Timothy Anderson, age 27, pleaded guilty to one count before Senior United States District Judge Donetta W. Ambrose.
In connection with the guilty plea, the court was advised that on January 24, 2018, a Shenango Township Police Officer conducted a traffic stop of a vehicle that Anderson was driving in Lawrence County. A subsequent search of the vehicle revealed that Anderson, a convicted felon, was in possession of a silver and black Ruger P93CD 9mm semi-automatic handgun, with an extended magazine. Federal law prohibits an individual with a felony conviction from possessing a firearm.
Judge Ambrose scheduled sentencing for December 13, 2018, at 10 a.m. The law provides for a total maximum sentence of 10 years in prison, a fine of $250,000, or both. Under the Federal Sentencing Guidelines, the actual sentence imposed is based upon the seriousness of the offense and the prior criminal history of the defendant.

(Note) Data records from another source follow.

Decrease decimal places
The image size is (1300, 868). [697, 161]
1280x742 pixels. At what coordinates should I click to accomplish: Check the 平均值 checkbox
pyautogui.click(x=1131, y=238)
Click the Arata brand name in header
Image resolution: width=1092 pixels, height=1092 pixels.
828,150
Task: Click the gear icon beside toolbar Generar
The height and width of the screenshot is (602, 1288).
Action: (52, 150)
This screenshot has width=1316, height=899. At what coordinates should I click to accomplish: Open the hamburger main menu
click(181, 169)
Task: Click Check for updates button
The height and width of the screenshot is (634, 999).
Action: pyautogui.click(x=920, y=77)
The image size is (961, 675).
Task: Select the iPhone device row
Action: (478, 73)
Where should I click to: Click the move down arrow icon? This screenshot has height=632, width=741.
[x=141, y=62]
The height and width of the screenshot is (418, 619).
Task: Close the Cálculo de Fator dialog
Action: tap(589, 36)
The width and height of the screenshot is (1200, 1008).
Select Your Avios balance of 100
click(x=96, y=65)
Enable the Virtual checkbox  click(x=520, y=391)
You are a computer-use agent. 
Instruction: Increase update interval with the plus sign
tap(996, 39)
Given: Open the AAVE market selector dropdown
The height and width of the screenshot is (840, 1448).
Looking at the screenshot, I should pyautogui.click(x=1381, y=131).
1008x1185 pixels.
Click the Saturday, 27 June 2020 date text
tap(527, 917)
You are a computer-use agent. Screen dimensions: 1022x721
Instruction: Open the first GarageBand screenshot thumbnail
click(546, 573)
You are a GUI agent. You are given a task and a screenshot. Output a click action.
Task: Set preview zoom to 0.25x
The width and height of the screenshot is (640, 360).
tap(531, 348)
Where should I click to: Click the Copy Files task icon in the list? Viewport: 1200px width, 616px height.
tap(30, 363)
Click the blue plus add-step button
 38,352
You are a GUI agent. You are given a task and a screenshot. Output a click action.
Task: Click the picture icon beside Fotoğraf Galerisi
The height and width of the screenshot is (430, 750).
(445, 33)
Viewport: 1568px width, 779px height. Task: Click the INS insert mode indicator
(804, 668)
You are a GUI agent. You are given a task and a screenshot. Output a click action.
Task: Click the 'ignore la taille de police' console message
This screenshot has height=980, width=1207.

Pending sentencing, Judge Ambrose ordered that Anderson remain detained.
This case was brought as part of Project Safe Neighborhoods (PSN), a program that has been historically successful in bringing together all levels of law enforcement to reduce violent crime and make our neighborhoods safer for everyone. Attorney General Jeff Sessions has made turning the tide of rising violent crime in America a top priority. In October 2017, as part of a series of actions to address this crime trend, Attorney General Sessions announced the reinvigoration of PSN and directed all U.S. Attorney’s Offices to develop a district crime reduction strategy that incorporates the lessons learned since PSN launched in 2001.
Assistant United States Attorney Troy Rivetti is prosecuting this case on behalf of the government.
The Federal Bureau of Investigation, the Dayton, Ohio, Police Department, the Shenango Township Police Department, the Pennsylvania Office of the Attorney General – Bureau of Narcotics, the New Castle Police Department, and the Bureau of Alcohol, Tobacco, Firearms and Explosives conducted the investigation that led to the prosecution of Timothy Anderson.